> Exercise goal
Within the listing below, how many lines include the string "Policy"? Reply with only the number.

___ Data shown ___

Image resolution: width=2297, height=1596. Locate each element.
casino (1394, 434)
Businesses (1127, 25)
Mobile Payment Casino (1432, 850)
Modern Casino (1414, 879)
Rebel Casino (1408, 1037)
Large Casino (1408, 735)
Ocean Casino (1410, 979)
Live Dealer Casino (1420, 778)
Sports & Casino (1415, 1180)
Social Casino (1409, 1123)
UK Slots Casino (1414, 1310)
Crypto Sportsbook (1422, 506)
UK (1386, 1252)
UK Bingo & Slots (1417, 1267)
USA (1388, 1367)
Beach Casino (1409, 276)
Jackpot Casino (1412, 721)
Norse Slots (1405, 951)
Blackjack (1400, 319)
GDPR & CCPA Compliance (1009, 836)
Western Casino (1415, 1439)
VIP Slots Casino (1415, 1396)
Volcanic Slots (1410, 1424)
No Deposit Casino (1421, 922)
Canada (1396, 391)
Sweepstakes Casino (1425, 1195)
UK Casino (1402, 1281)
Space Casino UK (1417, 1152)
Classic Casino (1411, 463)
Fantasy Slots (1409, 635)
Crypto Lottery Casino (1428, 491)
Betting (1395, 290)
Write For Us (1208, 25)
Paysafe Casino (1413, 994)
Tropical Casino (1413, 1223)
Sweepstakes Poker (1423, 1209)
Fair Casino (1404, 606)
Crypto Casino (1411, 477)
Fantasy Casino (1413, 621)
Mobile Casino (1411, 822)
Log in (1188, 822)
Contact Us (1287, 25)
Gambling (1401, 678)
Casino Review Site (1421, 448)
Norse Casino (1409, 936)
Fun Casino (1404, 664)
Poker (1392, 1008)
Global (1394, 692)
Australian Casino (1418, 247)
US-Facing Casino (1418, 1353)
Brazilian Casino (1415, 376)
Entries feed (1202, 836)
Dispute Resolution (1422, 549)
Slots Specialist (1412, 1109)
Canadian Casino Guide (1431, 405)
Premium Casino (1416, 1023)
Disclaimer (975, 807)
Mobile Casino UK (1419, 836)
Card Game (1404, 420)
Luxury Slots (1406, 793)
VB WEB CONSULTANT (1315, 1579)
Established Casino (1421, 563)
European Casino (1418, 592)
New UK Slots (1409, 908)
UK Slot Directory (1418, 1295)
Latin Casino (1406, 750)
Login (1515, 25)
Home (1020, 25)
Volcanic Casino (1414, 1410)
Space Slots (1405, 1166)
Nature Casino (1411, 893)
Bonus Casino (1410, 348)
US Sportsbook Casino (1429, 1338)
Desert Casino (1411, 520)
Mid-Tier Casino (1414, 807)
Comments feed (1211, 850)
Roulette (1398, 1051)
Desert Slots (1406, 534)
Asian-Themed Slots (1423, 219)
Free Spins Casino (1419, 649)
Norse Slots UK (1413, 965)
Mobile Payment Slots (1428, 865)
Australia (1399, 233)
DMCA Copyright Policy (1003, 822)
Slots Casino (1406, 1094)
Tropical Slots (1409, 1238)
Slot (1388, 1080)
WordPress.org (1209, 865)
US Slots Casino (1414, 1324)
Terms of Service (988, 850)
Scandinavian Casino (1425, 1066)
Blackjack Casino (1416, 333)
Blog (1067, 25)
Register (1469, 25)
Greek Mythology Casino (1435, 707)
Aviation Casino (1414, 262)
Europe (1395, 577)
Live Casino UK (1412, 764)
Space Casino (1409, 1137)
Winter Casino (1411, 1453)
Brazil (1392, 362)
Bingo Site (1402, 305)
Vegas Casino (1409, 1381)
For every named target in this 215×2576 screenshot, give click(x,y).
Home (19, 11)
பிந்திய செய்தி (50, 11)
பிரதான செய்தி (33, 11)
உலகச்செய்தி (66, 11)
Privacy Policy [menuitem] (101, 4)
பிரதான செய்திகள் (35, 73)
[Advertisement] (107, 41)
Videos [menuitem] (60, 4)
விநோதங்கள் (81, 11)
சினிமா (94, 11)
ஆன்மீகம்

___

> Expected answer
2